Psoriasis vulgaris is a chronic, debilitating skin disease that affects millions of people worldwide. There is no mouse model that accurately reproduces all facets of the disease, but the accessibility of skin tissue from patients has facilitated the elucidation of many pathways involved in the pathogenesis of psoriasis and highlighted the importance of the immune system in the disease. The pathophysiological relevance of these findings has been supported by genetic studies that identified polymorphisms in genes associated with NFκB activation, IL-23 signaling and T helper 17 (Th17)-cell adaptive immune responses, and in genes associated with the epidermal barrier. Recently developed biologic agents that selectively target specific components of the immune system are highly effective for treating psoriasis. In particular, emerging therapeutics are focused on targeting the IL-23-Th17-cell axis, and several agents that block IL-17 signaling have shown promising results in early-phase clinical trials.

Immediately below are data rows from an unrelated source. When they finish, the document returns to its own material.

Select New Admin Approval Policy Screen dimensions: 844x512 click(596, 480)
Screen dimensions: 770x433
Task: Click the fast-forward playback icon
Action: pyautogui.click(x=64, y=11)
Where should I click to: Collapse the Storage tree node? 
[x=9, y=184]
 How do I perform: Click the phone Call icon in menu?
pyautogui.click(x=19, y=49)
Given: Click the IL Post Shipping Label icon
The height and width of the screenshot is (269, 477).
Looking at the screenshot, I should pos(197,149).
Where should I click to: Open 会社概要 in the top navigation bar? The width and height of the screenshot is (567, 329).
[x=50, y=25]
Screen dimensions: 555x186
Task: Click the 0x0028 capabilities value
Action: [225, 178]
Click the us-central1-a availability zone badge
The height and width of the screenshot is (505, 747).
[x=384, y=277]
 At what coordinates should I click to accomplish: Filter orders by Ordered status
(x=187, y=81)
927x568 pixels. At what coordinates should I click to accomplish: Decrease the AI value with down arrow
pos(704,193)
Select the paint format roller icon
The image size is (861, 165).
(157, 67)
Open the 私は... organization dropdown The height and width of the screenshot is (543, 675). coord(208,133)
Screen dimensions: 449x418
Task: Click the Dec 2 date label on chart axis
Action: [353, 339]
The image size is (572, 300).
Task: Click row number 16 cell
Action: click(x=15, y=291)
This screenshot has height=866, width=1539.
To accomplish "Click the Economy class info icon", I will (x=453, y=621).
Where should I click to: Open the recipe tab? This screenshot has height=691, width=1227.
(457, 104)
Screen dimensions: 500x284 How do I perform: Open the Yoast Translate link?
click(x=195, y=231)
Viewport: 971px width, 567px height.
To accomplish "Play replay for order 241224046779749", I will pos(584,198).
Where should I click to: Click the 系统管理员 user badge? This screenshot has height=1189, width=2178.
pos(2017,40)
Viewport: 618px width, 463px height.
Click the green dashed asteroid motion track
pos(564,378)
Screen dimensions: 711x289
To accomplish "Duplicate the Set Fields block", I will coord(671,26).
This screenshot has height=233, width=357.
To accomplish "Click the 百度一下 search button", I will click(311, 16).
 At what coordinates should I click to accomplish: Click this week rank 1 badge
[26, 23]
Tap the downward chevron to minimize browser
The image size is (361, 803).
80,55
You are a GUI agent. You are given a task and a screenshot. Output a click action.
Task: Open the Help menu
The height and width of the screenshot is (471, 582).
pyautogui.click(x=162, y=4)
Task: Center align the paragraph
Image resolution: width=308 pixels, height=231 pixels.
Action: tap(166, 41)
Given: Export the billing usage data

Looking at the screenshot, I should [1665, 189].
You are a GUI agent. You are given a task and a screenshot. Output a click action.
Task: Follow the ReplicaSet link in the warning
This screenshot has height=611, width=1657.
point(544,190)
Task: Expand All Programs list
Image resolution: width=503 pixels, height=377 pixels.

This review discusses lessons learned about the pathogenesis of psoriasis from mouse-and patient-based studies, emphasizing how the outcomes of clinical trials with T-cell-targeted and cytokine-blocking therapies have clarified our understanding of the disease.

Fig. 1.

Clinical and histological features of psoriasis before and after effective treatment. (A) Clinical presentation of psoriasis showing clearly demarcated red plaques with silver scales. After 12 weeks of treatment with the TNFα inhibitor etanercept, there was marked lesion resolution. (B) Comparative hematoxylin and eosin staining of psoriatic lesional skin showed marked epidermal thickening and cellular infiltration compared with non-lesional skin. These features were reversed 12 weeks post-treatment with etanercept. (C) Increased infiltration of CD3⁺ T cells in lesional skin compared with non-lesional skin; this infiltration decreased with treatment (week 12). (D) Increased CD11c⁺ DCs in lesional skin were reduced with treatment (week 12). [Images are unpublished, from a study reported in Zaba et al. (Zaba et al., 2007a).]

Fig. 2.

Current model of the maintenance phase of psoriasis, showing the targets of approved or emerging psoriasis drugs. Myeloid DCs produce cytokines that induce IFNγ production by Th1 cells and IL-17 production by Th17 cells. IL-23 also induces production of IL-22 by Th17 and possibly Th22 cells. Th cell cytokines IFNγ, IL-17 and TNFα cooperate to induce the production of anti-microbial peptides (AMPs) and chemokines by keratinocytes, thereby enhancing immune-cell recruitment and inflammation in lesions. IL-22 is also involved in promoting epidermal hyperplasia. The IL-20 subfamily cytokines (IL-19, IL-20 and IL-24), which are mainly produced by monocytes, also contribute to epidermal hyperplasia. Drugs that are currently FDA-approved target upstream molecules in this pathway (anti-p40 antibodies and TNF inhibitors), whereas drugs in the pipeline (antibodies targeting IL-17, IL-17R or IL-22) are directed against downstream molecules.